» **Passage**:
┌──
I think your points are fair ... let me put this on the table as a proposal. I won't defend it right now, but from a game theory perspective, I suspect it will work:

1. The US should adopt a policy of targeted assassination.

2. Democratically elected leaders(even when elected in a sham election arranged by an elite that controls government, such as Ahmadinejad's election arranged by the Ayatollahs) are not subject to assassination under this policy, though such elite may be subject to assassination.

3. Leaders who exercise control over a geographic area and are not elected (the Ayatollahs, Saddam Hussein, Kim Jong Il, the Mullahs, etc.) are eligible for assassination.

4. The US will prioritize assassination targets that are a danger to foreign countries, support terror, impede democratization, impose fascism on domestic populations, engage in genocide or engage in any form of ethinic cleansing.

5. Successors to an assassinated leader will assume the same priority on the list as their predecessor absent clear and verifiable actions (not words) that establish a lower priority.

6. The US will make its assassination guidelines (but not a list of specific targets) public and publish its case against each person killed after their assassination.

I think if we established this kind of policy we would see more people like Libya's Muammar al-Gaddafi reduce their involvement in anti-liberal terror programs. The policy would be targeted very narrowly against those people who cause so much harm to humanity, and would provide strong incentives for those specific people to realign their behavior towards a more liberal course.
└──
» **Your instructions**:
Retype the passage on a targeted assassination policy word for word, starting with "2. Democratically elected" and going on through "subject to assassination.".

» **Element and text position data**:
┌──
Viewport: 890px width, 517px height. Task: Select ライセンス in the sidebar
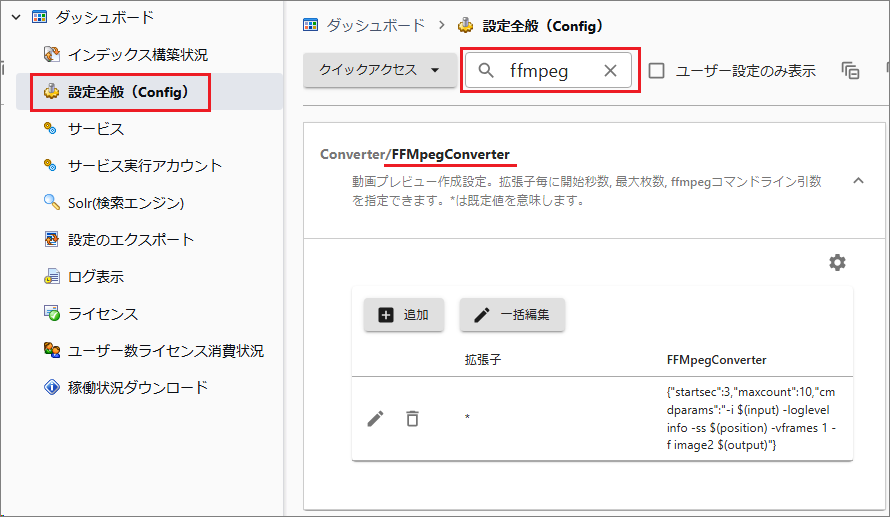click(103, 314)
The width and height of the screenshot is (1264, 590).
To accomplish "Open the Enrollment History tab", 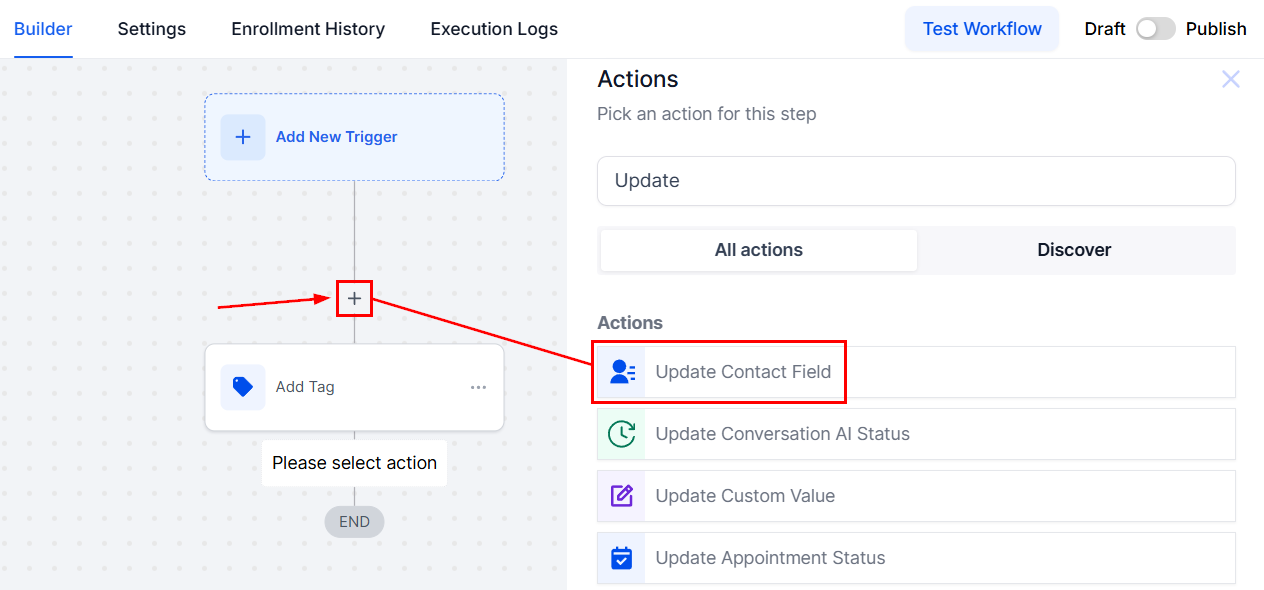I will (x=308, y=29).
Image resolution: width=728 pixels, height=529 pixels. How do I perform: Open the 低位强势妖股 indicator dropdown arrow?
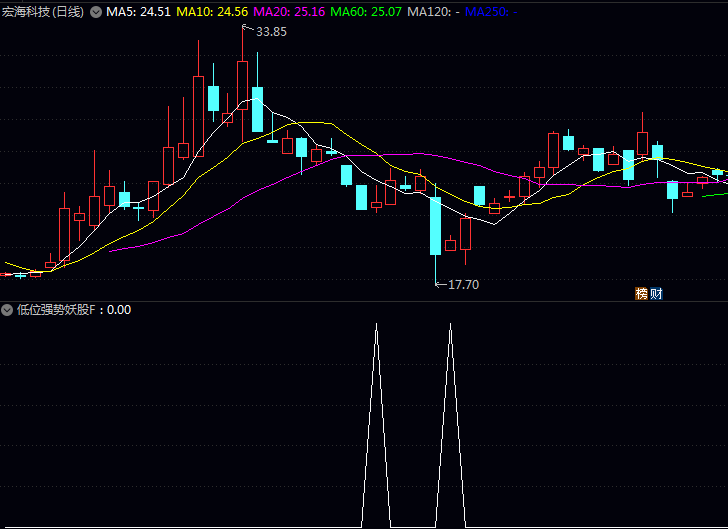tap(8, 310)
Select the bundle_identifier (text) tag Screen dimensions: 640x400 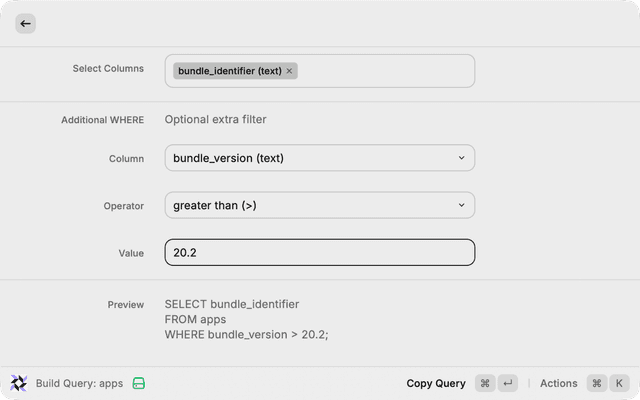(228, 71)
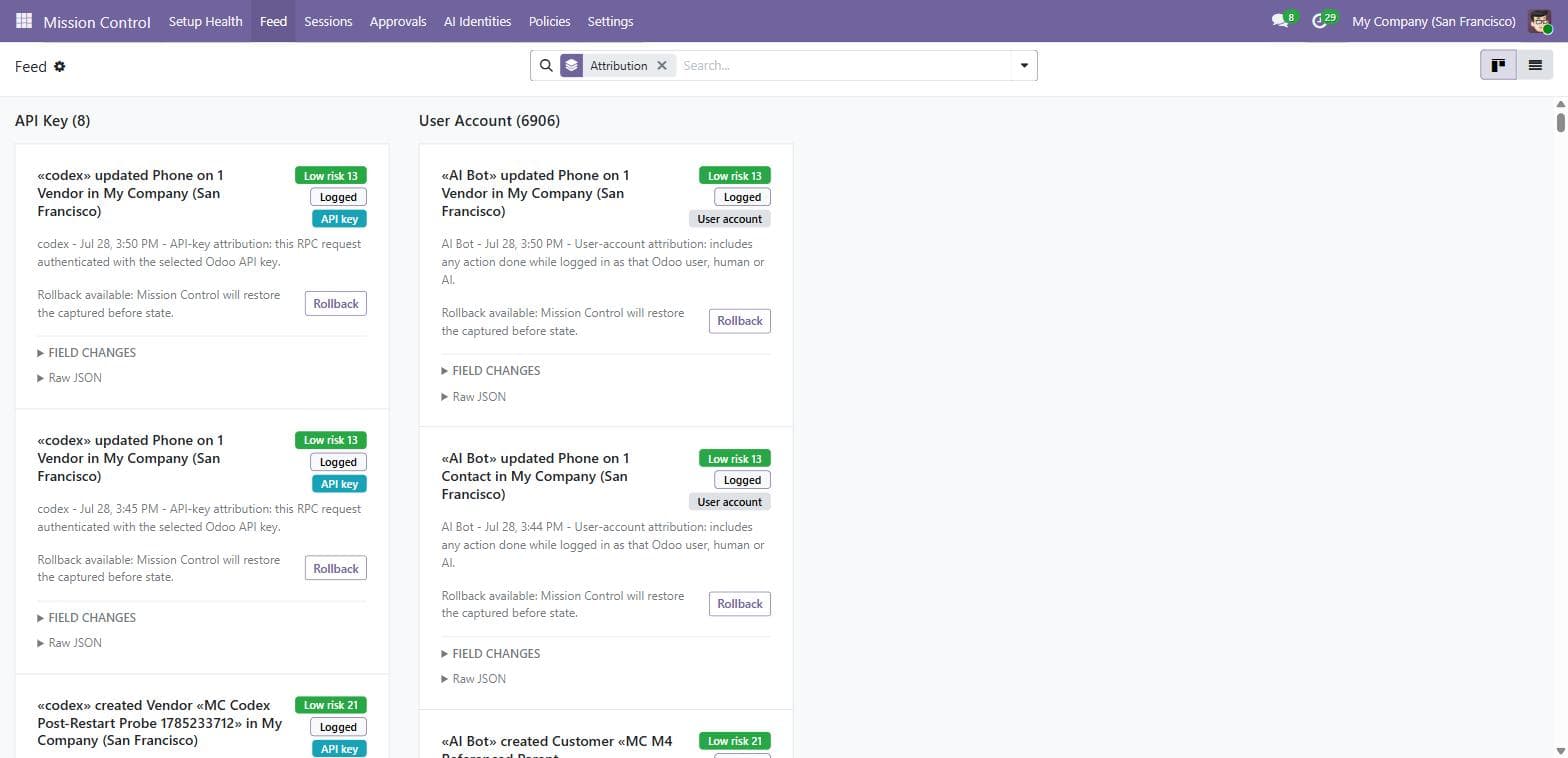Expand FIELD CHANGES in first codex card
This screenshot has height=758, width=1568.
tap(86, 352)
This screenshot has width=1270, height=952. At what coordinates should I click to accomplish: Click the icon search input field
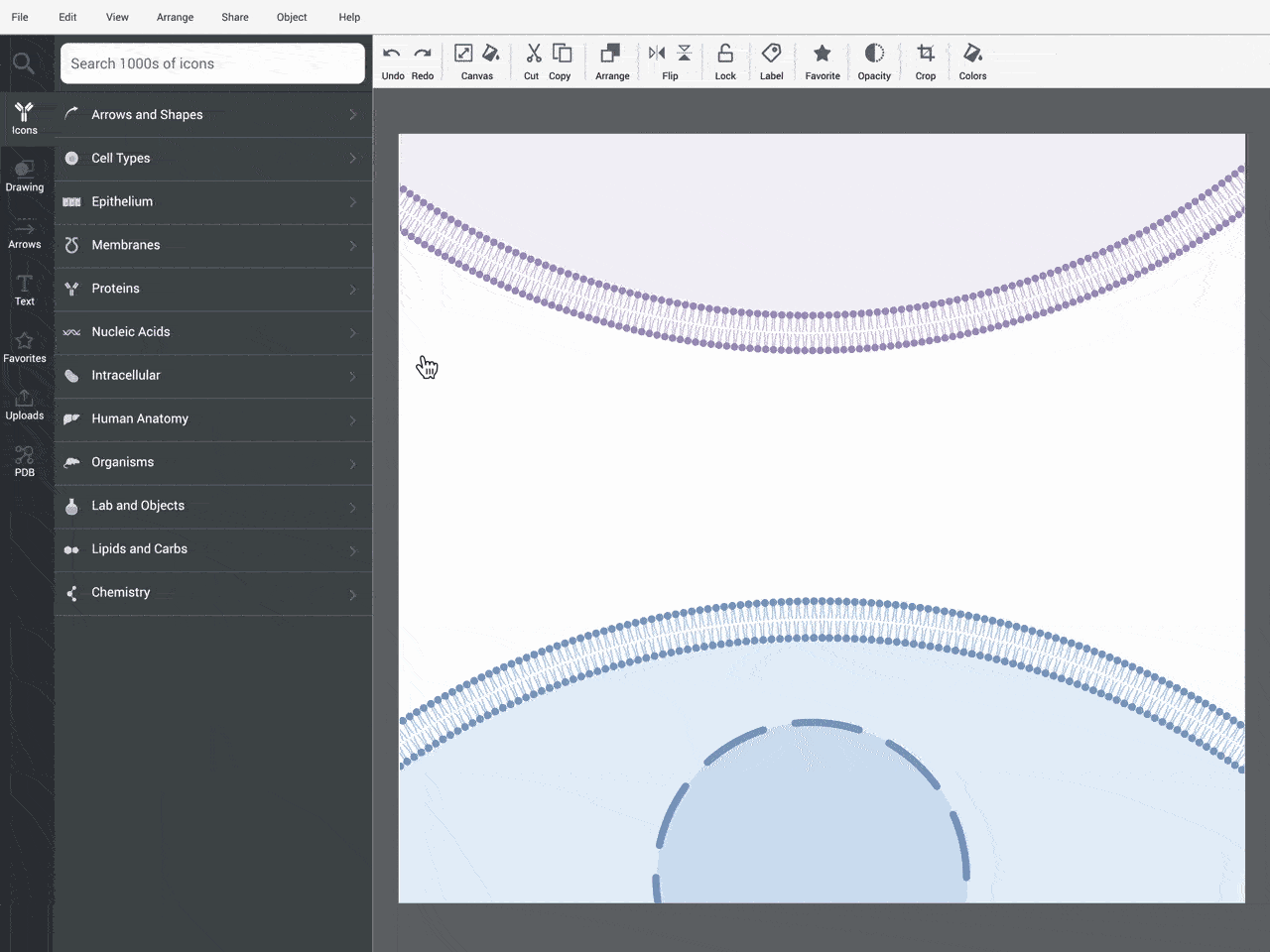pyautogui.click(x=212, y=63)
└──
» **Written answer**:
2. Democratically elected leaders(even when elected in a sham election arranged by an elite that controls government, such as Ahmadinejad's election arranged by the Ayatollahs) are not subject to assassination under this policy, though such elite may be subject to assassination.